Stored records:

- - -

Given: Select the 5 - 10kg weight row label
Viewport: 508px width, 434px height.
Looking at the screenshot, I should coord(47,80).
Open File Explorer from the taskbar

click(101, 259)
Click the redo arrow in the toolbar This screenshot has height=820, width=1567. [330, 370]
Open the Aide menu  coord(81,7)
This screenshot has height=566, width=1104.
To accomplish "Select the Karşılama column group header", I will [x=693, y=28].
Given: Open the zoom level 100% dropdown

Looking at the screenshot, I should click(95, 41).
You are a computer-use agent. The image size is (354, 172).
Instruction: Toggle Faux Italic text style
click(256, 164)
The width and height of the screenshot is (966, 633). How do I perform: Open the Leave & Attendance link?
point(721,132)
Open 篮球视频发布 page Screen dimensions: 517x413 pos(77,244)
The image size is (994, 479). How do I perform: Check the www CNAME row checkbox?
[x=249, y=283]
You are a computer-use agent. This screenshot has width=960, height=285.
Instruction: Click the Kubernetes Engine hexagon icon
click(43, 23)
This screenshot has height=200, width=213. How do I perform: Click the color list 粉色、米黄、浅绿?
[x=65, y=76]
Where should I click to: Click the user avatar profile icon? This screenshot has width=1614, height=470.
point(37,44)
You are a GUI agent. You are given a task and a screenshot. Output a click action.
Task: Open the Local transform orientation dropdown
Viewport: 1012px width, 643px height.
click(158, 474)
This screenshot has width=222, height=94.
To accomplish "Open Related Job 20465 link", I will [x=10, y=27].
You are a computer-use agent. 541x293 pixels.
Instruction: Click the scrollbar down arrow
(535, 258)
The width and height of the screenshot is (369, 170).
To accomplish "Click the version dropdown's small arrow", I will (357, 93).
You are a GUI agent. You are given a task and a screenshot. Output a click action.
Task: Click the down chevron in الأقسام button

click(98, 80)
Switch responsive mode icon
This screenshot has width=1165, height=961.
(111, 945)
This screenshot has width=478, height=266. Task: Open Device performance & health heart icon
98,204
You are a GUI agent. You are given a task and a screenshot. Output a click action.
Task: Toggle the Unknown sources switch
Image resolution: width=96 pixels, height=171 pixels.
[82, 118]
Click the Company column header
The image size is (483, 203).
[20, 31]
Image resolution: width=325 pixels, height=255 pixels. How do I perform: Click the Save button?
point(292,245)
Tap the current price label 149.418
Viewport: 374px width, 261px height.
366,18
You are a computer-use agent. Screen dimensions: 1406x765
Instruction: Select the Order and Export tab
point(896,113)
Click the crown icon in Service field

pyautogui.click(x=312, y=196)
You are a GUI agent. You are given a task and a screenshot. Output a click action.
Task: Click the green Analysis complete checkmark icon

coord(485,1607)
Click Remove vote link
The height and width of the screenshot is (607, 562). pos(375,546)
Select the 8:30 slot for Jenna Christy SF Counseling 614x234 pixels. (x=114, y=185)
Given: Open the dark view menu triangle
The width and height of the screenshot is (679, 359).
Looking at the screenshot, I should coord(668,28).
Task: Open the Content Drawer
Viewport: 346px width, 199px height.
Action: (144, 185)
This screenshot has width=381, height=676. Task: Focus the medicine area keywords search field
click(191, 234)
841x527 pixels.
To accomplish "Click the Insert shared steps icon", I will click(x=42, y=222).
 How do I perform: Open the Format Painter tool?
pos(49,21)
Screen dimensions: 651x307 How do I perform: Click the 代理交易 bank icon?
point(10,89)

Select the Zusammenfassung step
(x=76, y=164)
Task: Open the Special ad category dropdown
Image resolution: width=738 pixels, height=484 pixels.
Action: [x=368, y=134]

- - -

Repeat the records word for word.

◆ Answer
Given: Select the 5 - 10kg weight row label
Viewport: 508px width, 434px height.
Looking at the screenshot, I should coord(47,80).
Open File Explorer from the taskbar

click(101, 259)
Click the redo arrow in the toolbar This screenshot has height=820, width=1567. [330, 370]
Open the Aide menu  coord(81,7)
This screenshot has height=566, width=1104.
To accomplish "Select the Karşılama column group header", I will [x=693, y=28].
Given: Open the zoom level 100% dropdown

Looking at the screenshot, I should click(95, 41).
You are a computer-use agent. The image size is (354, 172).
Instruction: Toggle Faux Italic text style
click(256, 164)
The width and height of the screenshot is (966, 633). How do I perform: Open the Leave & Attendance link?
point(721,132)
Open 篮球视频发布 page Screen dimensions: 517x413 pos(77,244)
The image size is (994, 479). How do I perform: Check the www CNAME row checkbox?
[x=249, y=283]
You are a computer-use agent. This screenshot has width=960, height=285.
Instruction: Click the Kubernetes Engine hexagon icon
click(43, 23)
This screenshot has height=200, width=213. How do I perform: Click the color list 粉色、米黄、浅绿?
[x=65, y=76]
Where should I click to: Click the user avatar profile icon? This screenshot has width=1614, height=470.
point(37,44)
You are a GUI agent. You are given a task and a screenshot. Output a click action.
Task: Open the Local transform orientation dropdown
Viewport: 1012px width, 643px height.
click(158, 474)
This screenshot has width=222, height=94.
To accomplish "Open Related Job 20465 link", I will [x=10, y=27].
You are a computer-use agent. 541x293 pixels.
Instruction: Click the scrollbar down arrow
(535, 258)
The width and height of the screenshot is (369, 170).
To accomplish "Click the version dropdown's small arrow", I will (357, 93).
You are a GUI agent. You are given a task and a screenshot. Output a click action.
Task: Click the down chevron in الأقسام button

click(98, 80)
Switch responsive mode icon
This screenshot has width=1165, height=961.
(111, 945)
This screenshot has width=478, height=266. Task: Open Device performance & health heart icon
98,204
You are a GUI agent. You are given a task and a screenshot. Output a click action.
Task: Toggle the Unknown sources switch
Image resolution: width=96 pixels, height=171 pixels.
[82, 118]
Click the Company column header
The image size is (483, 203).
[20, 31]
Image resolution: width=325 pixels, height=255 pixels. How do I perform: Click the Save button?
point(292,245)
Tap the current price label 149.418
Viewport: 374px width, 261px height.
366,18
You are a computer-use agent. Screen dimensions: 1406x765
Instruction: Select the Order and Export tab
point(896,113)
Click the crown icon in Service field

pyautogui.click(x=312, y=196)
You are a GUI agent. You are given a task and a screenshot. Output a click action.
Task: Click the green Analysis complete checkmark icon

coord(485,1607)
Click Remove vote link
The height and width of the screenshot is (607, 562). pos(375,546)
Select the 8:30 slot for Jenna Christy SF Counseling 614x234 pixels. (x=114, y=185)
Given: Open the dark view menu triangle
The width and height of the screenshot is (679, 359).
Looking at the screenshot, I should coord(668,28).
Task: Open the Content Drawer
Viewport: 346px width, 199px height.
Action: (144, 185)
This screenshot has width=381, height=676. Task: Focus the medicine area keywords search field
click(191, 234)
841x527 pixels.
To accomplish "Click the Insert shared steps icon", I will click(x=42, y=222).
 How do I perform: Open the Format Painter tool?
pos(49,21)
Screen dimensions: 651x307 How do I perform: Click the 代理交易 bank icon?
point(10,89)

Select the Zusammenfassung step
(x=76, y=164)
Task: Open the Special ad category dropdown
Image resolution: width=738 pixels, height=484 pixels.
Action: [x=368, y=134]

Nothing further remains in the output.